[DATA FOR PROCESSING]
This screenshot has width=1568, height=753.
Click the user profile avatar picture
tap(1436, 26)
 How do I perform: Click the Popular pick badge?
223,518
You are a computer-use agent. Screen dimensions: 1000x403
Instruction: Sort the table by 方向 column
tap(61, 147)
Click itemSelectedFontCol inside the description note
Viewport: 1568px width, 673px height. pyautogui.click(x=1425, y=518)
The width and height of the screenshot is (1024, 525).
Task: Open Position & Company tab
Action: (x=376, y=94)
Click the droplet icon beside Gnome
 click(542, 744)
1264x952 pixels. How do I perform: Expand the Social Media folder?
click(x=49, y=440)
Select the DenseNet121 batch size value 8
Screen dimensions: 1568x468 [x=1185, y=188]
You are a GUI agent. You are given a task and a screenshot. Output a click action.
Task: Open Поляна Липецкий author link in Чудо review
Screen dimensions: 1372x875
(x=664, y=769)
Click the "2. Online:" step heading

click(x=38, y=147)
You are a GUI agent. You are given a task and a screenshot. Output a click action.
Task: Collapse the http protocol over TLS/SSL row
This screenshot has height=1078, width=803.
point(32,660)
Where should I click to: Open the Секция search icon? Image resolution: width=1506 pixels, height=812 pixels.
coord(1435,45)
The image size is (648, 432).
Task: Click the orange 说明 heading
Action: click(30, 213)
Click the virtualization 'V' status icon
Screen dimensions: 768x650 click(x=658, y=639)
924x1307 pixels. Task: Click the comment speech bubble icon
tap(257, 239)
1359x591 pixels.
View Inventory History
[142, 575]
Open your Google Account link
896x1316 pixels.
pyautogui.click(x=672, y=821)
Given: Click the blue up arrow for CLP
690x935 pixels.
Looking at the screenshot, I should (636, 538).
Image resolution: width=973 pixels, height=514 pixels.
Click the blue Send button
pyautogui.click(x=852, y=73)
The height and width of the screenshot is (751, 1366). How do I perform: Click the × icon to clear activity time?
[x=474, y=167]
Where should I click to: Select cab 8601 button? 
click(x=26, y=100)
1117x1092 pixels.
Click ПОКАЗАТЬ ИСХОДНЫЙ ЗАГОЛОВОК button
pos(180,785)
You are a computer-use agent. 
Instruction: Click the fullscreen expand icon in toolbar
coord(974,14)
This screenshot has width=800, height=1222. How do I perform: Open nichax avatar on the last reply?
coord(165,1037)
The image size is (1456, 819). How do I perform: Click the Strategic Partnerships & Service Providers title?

[WHAT YOU SHOULD DO] The response should consist of all the entries, set down exactly.

[TASK ANSWER]
This screenshot has width=1568, height=753.
Click the user profile avatar picture
tap(1436, 26)
 How do I perform: Click the Popular pick badge?
223,518
You are a computer-use agent. Screen dimensions: 1000x403
Instruction: Sort the table by 方向 column
tap(61, 147)
Click itemSelectedFontCol inside the description note
Viewport: 1568px width, 673px height. pyautogui.click(x=1425, y=518)
The width and height of the screenshot is (1024, 525).
Task: Open Position & Company tab
Action: (x=376, y=94)
Click the droplet icon beside Gnome
 click(542, 744)
1264x952 pixels. How do I perform: Expand the Social Media folder?
click(x=49, y=440)
Select the DenseNet121 batch size value 8
Screen dimensions: 1568x468 [x=1185, y=188]
You are a GUI agent. You are given a task and a screenshot. Output a click action.
Task: Open Поляна Липецкий author link in Чудо review
Screen dimensions: 1372x875
(x=664, y=769)
Click the "2. Online:" step heading

click(x=38, y=147)
You are a GUI agent. You are given a task and a screenshot. Output a click action.
Task: Collapse the http protocol over TLS/SSL row
This screenshot has height=1078, width=803.
point(32,660)
Where should I click to: Open the Секция search icon? Image resolution: width=1506 pixels, height=812 pixels.
coord(1435,45)
The image size is (648, 432).
Task: Click the orange 说明 heading
Action: click(30, 213)
Click the virtualization 'V' status icon
Screen dimensions: 768x650 click(x=658, y=639)
924x1307 pixels. Task: Click the comment speech bubble icon
tap(257, 239)
1359x591 pixels.
View Inventory History
[142, 575]
Open your Google Account link
896x1316 pixels.
pyautogui.click(x=672, y=821)
Given: Click the blue up arrow for CLP
690x935 pixels.
Looking at the screenshot, I should (636, 538).
Image resolution: width=973 pixels, height=514 pixels.
Click the blue Send button
pyautogui.click(x=852, y=73)
The height and width of the screenshot is (751, 1366). How do I perform: Click the × icon to clear activity time?
[x=474, y=167]
Where should I click to: Select cab 8601 button? 
click(x=26, y=100)
1117x1092 pixels.
Click ПОКАЗАТЬ ИСХОДНЫЙ ЗАГОЛОВОК button
pos(180,785)
You are a computer-use agent. 
Instruction: Click the fullscreen expand icon in toolbar
coord(974,14)
This screenshot has width=800, height=1222. How do I perform: Open nichax avatar on the last reply?
coord(165,1037)
The image size is (1456, 819). How do I perform: Click the Strategic Partnerships & Service Providers title?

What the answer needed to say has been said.